I think the mismatch is when people see all these awesome pinball games "Fer Free!" and assume they're going to click Install and be playing in a couple minutes. I tell my friends to expect at least a half-hour before first play - and that they'll have to read and follow a couple pages of good (but not perfect) instructions to understand and configure a few different tools. If you want things to work reliably:
* Stick to only Visual Pinball (not older emulators like Future Pinball).
* Install it with Pinup Popper and set up your screen mapping and controls based on one of the standard default configs.
* Run tables released or updated relatively recently (3 yrs or so).
* Run tables from well-known release groups and authors (like Visual Pinball Workshop).
* Wait to run newly released tables until they've been out a month, have >200 of downloads and >20 positive reviews.
* Don't run add-ons which mod tables until you're experienced.
And once you're past the install phase and have a bunch of tables fully working with all the bells and whistles you want, there's a new tool called VPin Studio that's great for maintaining your VPin system https://github.com/syd711/vpin-studio.
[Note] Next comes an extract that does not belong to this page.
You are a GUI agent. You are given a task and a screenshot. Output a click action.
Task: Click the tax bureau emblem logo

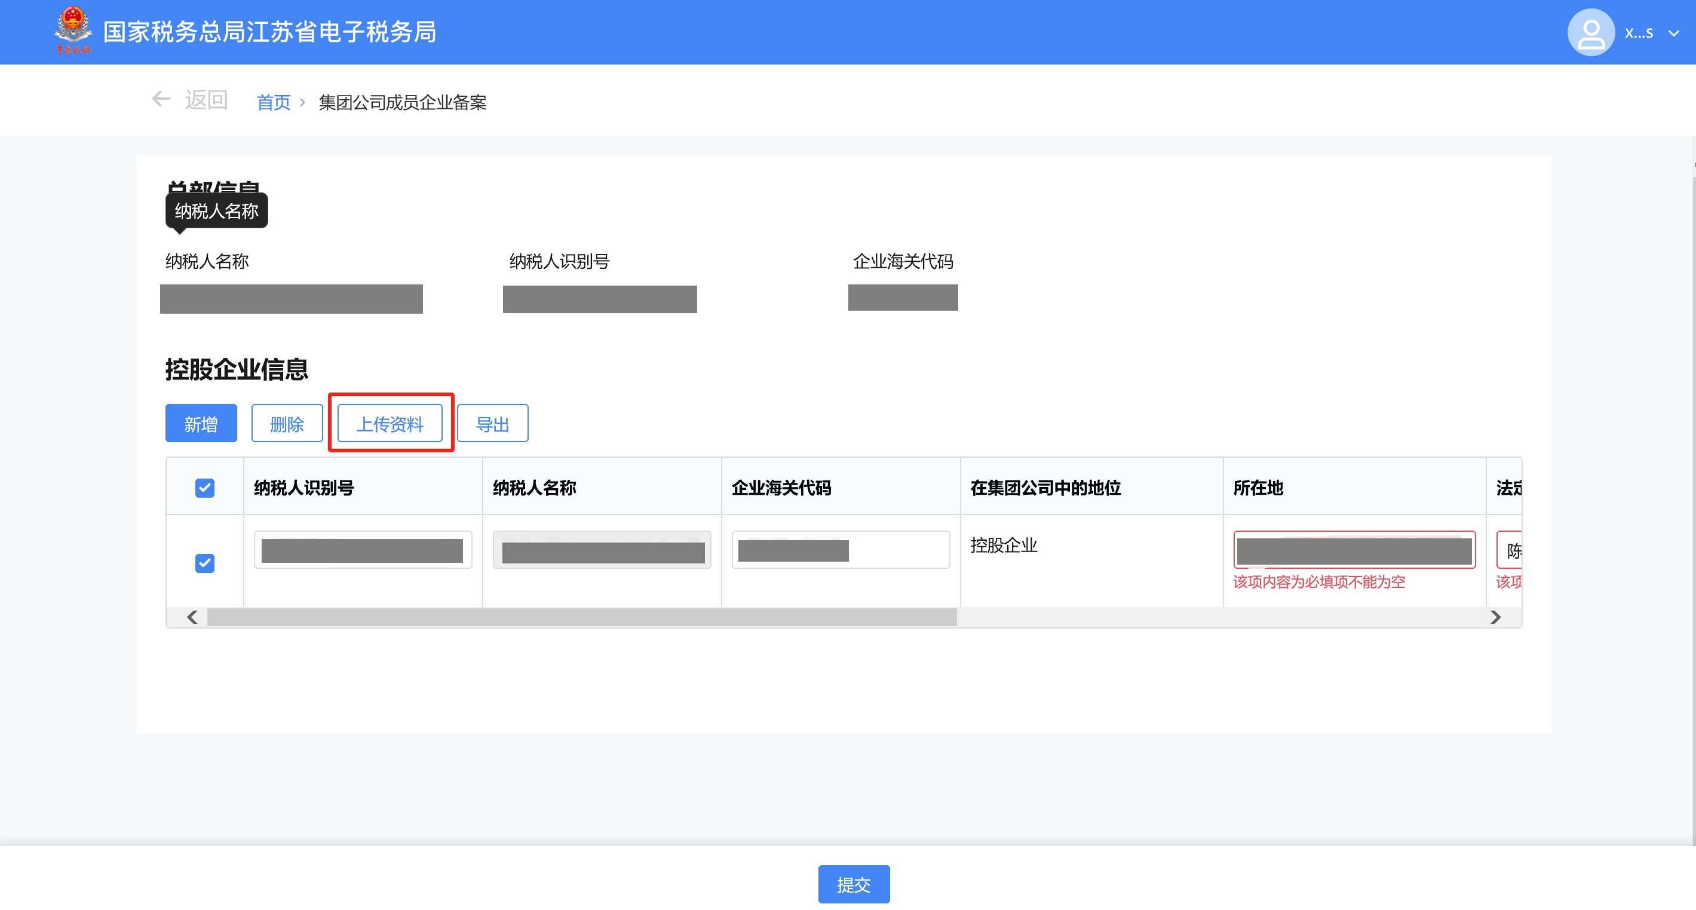coord(72,30)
Re Linux: I've only ever run VPin on Windows. I've seen posts from happy people who run it on Linux so apparently it can work very well but cross-platform is newer so there's less info on it. On Windows getting a full VPin install working is just a little cantankerous but no worse than you'd expect when you realize it's several open source hobby projects which pass data in various ways and aren't usually directly tested together.